··· DATASET EXCERPTS ···

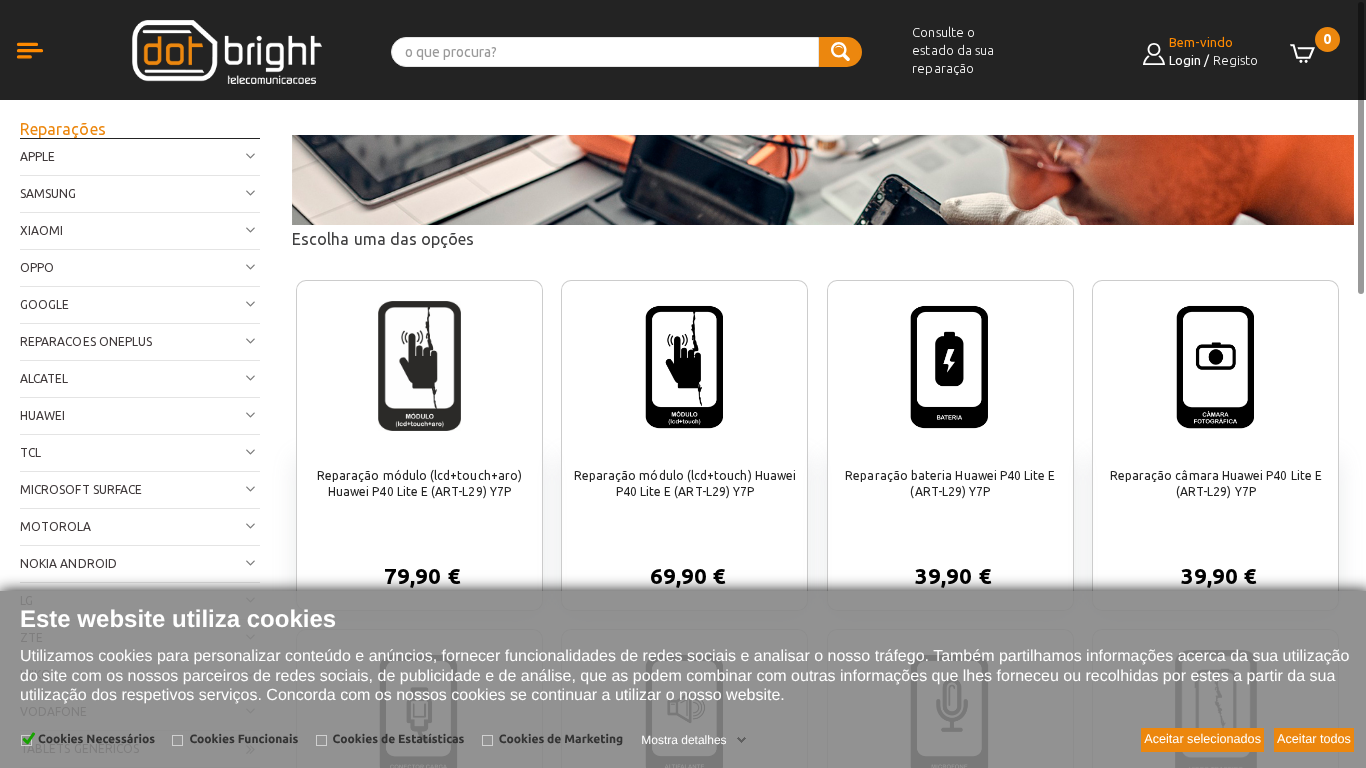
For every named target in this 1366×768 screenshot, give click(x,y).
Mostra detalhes (683, 740)
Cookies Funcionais (243, 739)
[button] (50, 72)
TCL (30, 452)
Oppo (37, 267)
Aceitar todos (1314, 739)
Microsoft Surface (81, 489)
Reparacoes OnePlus (86, 341)
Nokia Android (68, 563)
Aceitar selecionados (1202, 739)
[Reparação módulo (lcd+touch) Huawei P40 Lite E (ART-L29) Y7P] (685, 366)
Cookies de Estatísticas (399, 739)
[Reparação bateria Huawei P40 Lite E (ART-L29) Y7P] (950, 366)
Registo (1235, 60)
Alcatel (44, 378)
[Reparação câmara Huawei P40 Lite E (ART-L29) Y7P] (1216, 366)
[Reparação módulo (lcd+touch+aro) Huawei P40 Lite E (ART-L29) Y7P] (419, 366)
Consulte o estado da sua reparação (953, 50)
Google (44, 304)
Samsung (48, 193)
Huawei (42, 415)
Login (1185, 60)
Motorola (56, 526)
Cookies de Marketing (561, 739)
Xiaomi (41, 230)
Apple (37, 156)
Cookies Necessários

···

# EXERCISE PROMPT
Please restate word for word only the lines from the one with "[Reparação câmara Huawei" through the final line of the listing above, both of them included.

# REPLY
[Reparação câmara Huawei P40 Lite E (ART-L29) Y7P] (1216, 366)
[Reparação módulo (lcd+touch+aro) Huawei P40 Lite E (ART-L29) Y7P] (419, 366)
Consulte o estado da sua reparação (953, 50)
Google (44, 304)
Samsung (48, 193)
Huawei (42, 415)
Login (1185, 60)
Motorola (56, 526)
Cookies de Marketing (561, 739)
Xiaomi (41, 230)
Apple (37, 156)
Cookies Necessários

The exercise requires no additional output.